** Opening Records to process block **
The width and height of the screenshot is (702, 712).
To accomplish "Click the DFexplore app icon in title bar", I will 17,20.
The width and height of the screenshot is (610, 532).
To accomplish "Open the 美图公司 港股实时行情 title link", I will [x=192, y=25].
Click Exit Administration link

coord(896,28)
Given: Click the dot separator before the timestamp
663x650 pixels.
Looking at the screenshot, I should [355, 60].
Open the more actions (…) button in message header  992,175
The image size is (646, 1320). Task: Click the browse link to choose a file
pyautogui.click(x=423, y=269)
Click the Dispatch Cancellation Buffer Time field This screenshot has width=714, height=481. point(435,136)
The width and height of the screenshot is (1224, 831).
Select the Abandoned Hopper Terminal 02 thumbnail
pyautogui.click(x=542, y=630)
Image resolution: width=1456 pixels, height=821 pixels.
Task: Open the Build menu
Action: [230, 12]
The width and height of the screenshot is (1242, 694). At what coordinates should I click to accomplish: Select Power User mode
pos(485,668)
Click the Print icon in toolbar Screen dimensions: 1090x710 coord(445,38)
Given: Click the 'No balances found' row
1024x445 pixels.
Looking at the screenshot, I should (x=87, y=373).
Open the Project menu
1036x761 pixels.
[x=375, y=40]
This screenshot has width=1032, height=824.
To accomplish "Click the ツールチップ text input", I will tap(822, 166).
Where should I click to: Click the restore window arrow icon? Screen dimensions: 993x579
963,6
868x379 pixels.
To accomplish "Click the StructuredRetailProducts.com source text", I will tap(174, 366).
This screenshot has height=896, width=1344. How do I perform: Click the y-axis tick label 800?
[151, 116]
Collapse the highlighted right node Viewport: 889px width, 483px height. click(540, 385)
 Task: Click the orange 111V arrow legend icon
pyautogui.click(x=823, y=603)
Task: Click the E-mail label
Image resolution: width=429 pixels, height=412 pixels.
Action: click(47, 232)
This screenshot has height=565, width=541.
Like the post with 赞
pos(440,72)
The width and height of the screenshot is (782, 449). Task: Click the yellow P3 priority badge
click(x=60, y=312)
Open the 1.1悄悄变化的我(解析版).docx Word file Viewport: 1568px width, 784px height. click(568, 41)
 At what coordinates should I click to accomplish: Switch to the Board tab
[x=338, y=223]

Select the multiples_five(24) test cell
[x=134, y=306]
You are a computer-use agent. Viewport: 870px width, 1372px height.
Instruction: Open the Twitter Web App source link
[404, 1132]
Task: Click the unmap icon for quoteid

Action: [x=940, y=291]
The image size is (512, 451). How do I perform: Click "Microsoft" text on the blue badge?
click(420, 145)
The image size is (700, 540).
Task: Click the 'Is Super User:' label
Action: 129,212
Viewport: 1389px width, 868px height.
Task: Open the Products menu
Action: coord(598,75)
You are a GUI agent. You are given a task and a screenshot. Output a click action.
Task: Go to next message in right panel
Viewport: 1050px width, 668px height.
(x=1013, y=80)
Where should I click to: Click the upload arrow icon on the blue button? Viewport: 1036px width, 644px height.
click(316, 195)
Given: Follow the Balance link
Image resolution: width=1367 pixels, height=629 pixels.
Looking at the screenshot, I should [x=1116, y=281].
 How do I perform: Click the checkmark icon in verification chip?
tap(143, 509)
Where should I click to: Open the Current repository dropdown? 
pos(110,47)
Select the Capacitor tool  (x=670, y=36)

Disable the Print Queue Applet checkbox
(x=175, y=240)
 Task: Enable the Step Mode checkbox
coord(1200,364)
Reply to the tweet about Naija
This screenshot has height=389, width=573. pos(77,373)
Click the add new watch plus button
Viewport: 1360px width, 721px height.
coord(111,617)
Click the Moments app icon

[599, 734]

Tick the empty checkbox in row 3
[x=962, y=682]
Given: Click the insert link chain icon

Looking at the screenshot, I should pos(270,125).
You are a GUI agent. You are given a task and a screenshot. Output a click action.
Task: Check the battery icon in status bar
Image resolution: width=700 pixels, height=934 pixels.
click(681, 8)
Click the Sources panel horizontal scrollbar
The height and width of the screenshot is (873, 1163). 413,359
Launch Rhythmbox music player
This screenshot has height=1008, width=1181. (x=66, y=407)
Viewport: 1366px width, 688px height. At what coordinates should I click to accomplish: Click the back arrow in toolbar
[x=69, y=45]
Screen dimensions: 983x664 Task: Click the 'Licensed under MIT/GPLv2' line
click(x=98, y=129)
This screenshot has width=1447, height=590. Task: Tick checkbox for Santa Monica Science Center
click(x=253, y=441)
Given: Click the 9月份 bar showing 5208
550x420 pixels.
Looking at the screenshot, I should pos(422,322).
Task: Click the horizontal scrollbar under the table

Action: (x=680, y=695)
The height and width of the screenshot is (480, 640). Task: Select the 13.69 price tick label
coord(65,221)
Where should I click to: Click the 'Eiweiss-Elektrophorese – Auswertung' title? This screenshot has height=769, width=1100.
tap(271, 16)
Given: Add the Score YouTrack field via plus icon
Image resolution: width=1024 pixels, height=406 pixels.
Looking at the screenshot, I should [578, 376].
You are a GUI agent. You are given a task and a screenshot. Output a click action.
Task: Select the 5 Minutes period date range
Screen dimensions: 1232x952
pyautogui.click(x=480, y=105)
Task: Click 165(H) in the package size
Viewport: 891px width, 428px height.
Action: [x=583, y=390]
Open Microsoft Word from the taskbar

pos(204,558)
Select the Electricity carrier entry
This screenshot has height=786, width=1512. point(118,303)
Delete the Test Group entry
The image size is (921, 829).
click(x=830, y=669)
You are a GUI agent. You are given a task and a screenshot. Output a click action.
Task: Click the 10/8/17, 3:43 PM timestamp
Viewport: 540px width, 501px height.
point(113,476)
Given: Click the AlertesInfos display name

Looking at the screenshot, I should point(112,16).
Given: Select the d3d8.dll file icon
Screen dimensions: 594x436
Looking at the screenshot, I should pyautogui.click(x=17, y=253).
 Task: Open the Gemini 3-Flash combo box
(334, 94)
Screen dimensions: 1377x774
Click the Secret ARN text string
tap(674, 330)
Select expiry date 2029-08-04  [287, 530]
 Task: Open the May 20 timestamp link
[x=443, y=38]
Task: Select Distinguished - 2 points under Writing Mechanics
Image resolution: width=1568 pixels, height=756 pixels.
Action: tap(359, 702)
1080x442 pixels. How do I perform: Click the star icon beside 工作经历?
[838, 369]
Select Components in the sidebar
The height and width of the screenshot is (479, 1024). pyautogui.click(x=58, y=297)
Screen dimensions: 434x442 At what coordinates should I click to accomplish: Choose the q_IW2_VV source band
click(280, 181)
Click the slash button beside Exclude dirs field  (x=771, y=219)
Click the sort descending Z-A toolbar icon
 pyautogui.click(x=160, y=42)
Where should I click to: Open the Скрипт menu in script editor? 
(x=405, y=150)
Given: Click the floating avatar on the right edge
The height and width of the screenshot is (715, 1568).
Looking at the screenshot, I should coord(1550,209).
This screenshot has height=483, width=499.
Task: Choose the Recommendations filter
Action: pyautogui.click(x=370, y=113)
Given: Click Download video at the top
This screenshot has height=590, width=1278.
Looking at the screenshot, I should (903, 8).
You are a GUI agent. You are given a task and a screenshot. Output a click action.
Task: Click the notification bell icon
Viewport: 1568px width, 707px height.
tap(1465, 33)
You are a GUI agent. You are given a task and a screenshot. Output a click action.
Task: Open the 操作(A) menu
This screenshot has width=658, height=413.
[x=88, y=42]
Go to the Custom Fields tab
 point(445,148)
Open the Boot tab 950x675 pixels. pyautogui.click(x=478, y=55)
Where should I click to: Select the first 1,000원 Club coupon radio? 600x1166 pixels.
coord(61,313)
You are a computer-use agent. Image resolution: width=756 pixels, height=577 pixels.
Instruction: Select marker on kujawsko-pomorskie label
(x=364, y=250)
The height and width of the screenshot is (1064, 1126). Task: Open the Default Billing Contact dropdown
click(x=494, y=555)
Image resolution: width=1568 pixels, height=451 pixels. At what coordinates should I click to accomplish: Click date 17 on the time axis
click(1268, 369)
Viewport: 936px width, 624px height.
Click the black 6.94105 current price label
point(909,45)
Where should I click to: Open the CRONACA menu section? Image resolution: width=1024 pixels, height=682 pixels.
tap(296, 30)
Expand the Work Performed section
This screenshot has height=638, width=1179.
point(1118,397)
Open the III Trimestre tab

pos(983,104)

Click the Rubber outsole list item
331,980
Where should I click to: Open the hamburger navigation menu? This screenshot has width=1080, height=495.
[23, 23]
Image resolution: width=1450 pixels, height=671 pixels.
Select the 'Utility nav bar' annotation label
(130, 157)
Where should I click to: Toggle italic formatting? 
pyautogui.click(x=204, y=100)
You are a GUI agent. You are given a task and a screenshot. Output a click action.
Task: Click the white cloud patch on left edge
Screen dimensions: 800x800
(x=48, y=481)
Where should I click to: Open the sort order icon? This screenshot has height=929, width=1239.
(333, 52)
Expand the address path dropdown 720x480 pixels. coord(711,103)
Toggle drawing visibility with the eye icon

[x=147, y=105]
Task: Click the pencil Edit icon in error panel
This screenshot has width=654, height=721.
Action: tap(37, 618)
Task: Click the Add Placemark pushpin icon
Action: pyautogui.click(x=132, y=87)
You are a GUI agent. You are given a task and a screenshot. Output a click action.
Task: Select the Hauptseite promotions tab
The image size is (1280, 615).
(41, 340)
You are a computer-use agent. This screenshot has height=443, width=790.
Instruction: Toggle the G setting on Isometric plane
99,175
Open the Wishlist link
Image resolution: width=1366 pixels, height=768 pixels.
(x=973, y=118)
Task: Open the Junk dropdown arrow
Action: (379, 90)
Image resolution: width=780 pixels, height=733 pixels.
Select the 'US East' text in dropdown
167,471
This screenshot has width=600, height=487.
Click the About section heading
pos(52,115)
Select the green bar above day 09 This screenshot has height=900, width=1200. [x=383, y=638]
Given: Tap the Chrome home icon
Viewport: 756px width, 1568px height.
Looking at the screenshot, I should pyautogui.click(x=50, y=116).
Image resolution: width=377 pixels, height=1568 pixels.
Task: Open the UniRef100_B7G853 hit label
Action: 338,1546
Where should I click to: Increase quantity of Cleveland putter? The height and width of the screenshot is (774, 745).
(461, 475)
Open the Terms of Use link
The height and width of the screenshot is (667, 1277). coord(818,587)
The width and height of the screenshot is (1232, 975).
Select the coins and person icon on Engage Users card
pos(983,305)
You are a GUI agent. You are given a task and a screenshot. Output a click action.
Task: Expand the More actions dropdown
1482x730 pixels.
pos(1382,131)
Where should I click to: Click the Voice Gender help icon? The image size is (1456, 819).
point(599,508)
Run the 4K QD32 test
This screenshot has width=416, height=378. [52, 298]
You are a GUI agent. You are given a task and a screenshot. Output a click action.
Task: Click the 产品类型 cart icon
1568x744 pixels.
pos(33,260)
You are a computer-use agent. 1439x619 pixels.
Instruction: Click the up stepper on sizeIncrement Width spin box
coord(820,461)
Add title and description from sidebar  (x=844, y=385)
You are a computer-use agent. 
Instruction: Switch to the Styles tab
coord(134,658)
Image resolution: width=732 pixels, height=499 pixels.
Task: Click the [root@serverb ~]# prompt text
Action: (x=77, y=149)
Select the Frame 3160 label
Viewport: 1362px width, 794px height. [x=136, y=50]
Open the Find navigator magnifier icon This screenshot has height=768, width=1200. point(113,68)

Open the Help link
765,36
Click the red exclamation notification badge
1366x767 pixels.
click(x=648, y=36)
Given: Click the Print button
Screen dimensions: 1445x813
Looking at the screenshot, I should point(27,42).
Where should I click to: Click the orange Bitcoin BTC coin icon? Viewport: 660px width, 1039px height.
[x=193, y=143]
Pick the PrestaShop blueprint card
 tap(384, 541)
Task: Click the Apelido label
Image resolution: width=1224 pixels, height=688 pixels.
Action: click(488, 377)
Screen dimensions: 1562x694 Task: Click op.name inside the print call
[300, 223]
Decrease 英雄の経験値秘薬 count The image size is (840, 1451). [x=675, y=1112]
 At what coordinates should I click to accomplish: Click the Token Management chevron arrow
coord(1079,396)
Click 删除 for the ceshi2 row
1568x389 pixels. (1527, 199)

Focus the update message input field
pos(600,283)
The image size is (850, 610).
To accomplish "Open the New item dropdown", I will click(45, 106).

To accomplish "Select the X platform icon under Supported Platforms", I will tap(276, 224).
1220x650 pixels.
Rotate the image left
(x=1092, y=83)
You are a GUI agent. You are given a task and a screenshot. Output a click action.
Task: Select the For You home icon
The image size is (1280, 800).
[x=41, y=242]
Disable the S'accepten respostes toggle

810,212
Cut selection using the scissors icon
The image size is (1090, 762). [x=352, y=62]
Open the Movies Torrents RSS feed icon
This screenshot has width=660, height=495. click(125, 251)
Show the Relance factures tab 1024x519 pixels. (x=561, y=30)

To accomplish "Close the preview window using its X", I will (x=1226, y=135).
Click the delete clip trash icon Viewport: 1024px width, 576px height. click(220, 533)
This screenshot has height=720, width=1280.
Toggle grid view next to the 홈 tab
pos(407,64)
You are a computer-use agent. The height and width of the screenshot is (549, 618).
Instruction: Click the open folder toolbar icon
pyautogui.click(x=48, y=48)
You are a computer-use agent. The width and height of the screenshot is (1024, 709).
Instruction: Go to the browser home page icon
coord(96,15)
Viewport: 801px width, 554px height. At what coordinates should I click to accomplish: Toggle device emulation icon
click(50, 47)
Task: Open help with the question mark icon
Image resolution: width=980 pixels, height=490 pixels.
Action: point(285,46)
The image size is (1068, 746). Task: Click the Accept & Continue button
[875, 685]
** Closing Records to process block **
Directions for this task
Find the lines in the data that hold the word "actions". Reply with how many there are and nothing more.

Task result
2